-- Data for this task follows --
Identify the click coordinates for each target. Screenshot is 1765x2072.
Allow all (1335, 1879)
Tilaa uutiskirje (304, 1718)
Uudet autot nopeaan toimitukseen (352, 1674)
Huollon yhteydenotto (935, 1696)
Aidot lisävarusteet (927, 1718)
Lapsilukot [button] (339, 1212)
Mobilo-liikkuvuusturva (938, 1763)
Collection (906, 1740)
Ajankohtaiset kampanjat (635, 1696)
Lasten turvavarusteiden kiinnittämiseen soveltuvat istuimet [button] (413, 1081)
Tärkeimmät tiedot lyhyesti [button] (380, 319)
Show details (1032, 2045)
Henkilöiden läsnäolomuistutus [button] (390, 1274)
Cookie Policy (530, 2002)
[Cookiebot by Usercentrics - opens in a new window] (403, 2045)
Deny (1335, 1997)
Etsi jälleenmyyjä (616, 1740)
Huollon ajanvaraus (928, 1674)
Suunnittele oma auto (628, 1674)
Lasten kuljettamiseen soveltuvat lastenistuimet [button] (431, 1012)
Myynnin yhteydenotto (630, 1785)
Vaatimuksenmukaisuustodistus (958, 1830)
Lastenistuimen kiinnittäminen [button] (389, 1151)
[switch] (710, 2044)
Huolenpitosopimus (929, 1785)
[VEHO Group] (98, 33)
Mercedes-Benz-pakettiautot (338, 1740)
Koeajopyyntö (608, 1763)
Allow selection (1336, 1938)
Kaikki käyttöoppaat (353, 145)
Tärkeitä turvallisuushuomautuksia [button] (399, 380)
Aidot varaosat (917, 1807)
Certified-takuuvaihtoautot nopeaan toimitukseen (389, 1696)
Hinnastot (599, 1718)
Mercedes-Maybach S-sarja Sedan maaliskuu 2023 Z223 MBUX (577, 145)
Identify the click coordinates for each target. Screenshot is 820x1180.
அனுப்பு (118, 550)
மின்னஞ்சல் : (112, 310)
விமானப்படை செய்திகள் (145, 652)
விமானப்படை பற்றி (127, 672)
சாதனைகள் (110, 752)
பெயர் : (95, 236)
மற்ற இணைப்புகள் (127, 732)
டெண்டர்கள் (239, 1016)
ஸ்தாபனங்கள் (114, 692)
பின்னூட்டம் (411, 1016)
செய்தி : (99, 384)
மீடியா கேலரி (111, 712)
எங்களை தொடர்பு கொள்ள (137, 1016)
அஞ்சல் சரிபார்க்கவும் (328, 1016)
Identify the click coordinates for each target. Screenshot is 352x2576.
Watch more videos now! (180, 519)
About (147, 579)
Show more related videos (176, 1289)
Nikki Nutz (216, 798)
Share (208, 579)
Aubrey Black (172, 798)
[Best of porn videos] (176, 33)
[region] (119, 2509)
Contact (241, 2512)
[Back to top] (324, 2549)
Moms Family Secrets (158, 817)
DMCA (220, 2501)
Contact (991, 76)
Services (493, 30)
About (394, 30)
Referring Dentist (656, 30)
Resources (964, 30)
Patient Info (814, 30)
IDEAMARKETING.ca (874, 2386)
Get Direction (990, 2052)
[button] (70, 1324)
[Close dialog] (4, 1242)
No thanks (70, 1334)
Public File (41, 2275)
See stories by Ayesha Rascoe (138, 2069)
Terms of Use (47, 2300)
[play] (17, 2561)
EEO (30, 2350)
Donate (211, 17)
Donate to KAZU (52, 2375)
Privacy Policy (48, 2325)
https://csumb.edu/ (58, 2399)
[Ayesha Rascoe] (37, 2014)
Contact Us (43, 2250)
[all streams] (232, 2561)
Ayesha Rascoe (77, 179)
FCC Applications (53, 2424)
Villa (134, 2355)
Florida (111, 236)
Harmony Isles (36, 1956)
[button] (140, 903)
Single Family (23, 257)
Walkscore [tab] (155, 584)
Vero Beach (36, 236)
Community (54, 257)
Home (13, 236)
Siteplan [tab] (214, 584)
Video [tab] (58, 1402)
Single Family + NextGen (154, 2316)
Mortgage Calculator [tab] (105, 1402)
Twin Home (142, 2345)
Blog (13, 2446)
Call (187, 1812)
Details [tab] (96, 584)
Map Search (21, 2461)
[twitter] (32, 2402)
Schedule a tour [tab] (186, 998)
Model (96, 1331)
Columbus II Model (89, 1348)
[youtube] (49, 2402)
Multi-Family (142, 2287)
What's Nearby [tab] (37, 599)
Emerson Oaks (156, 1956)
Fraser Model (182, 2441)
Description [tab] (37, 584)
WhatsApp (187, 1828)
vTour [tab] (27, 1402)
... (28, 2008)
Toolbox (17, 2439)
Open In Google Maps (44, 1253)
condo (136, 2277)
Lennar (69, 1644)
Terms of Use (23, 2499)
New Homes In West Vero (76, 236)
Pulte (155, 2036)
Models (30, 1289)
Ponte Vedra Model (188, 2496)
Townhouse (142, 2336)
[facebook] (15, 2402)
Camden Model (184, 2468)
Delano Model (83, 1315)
-- Data for this task concluded --
» Work to be completed
The required output is every line above from the one with "அனுப்பு (118, 550)" down to the one with "Ponte Vedra Model (188, 2496)", restated word for word, ends included.

» Finished task
அனுப்பு (118, 550)
மின்னஞ்சல் : (112, 310)
விமானப்படை செய்திகள் (145, 652)
விமானப்படை பற்றி (127, 672)
சாதனைகள் (110, 752)
பெயர் : (95, 236)
மற்ற இணைப்புகள் (127, 732)
டெண்டர்கள் (239, 1016)
ஸ்தாபனங்கள் (114, 692)
பின்னூட்டம் (411, 1016)
செய்தி : (99, 384)
மீடியா கேலரி (111, 712)
எங்களை தொடர்பு கொள்ள (137, 1016)
அஞ்சல் சரிபார்க்கவும் (328, 1016)
Identify the click coordinates for each target. Screenshot is 352x2576.
Watch more videos now! (180, 519)
About (147, 579)
Show more related videos (176, 1289)
Nikki Nutz (216, 798)
Share (208, 579)
Aubrey Black (172, 798)
[Best of porn videos] (176, 33)
[region] (119, 2509)
Contact (241, 2512)
[Back to top] (324, 2549)
Moms Family Secrets (158, 817)
DMCA (220, 2501)
Contact (991, 76)
Services (493, 30)
About (394, 30)
Referring Dentist (656, 30)
Resources (964, 30)
Patient Info (814, 30)
IDEAMARKETING.ca (874, 2386)
Get Direction (990, 2052)
[button] (70, 1324)
[Close dialog] (4, 1242)
No thanks (70, 1334)
Public File (41, 2275)
See stories by Ayesha Rascoe (138, 2069)
Terms of Use (47, 2300)
[play] (17, 2561)
EEO (30, 2350)
Donate (211, 17)
Donate to KAZU (52, 2375)
Privacy Policy (48, 2325)
https://csumb.edu/ (58, 2399)
[Ayesha Rascoe] (37, 2014)
Contact Us (43, 2250)
[all streams] (232, 2561)
Ayesha Rascoe (77, 179)
FCC Applications (53, 2424)
Villa (134, 2355)
Florida (111, 236)
Harmony Isles (36, 1956)
[button] (140, 903)
Single Family (23, 257)
Walkscore [tab] (155, 584)
Vero Beach (36, 236)
Community (54, 257)
Home (13, 236)
Siteplan [tab] (214, 584)
Video [tab] (58, 1402)
Single Family + NextGen (154, 2316)
Mortgage Calculator [tab] (105, 1402)
Twin Home (142, 2345)
Blog (13, 2446)
Call (187, 1812)
Details [tab] (96, 584)
Map Search (21, 2461)
[twitter] (32, 2402)
Schedule a tour [tab] (186, 998)
Model (96, 1331)
Columbus II Model (89, 1348)
[youtube] (49, 2402)
Multi-Family (142, 2287)
What's Nearby [tab] (37, 599)
Emerson Oaks (156, 1956)
Fraser Model (182, 2441)
Description [tab] (37, 584)
WhatsApp (187, 1828)
vTour [tab] (27, 1402)
... (28, 2008)
Toolbox (17, 2439)
Open In Google Maps (44, 1253)
condo (136, 2277)
Lennar (69, 1644)
Terms of Use (23, 2499)
New Homes In West Vero (76, 236)
Pulte (155, 2036)
Models (30, 1289)
Ponte Vedra Model (188, 2496)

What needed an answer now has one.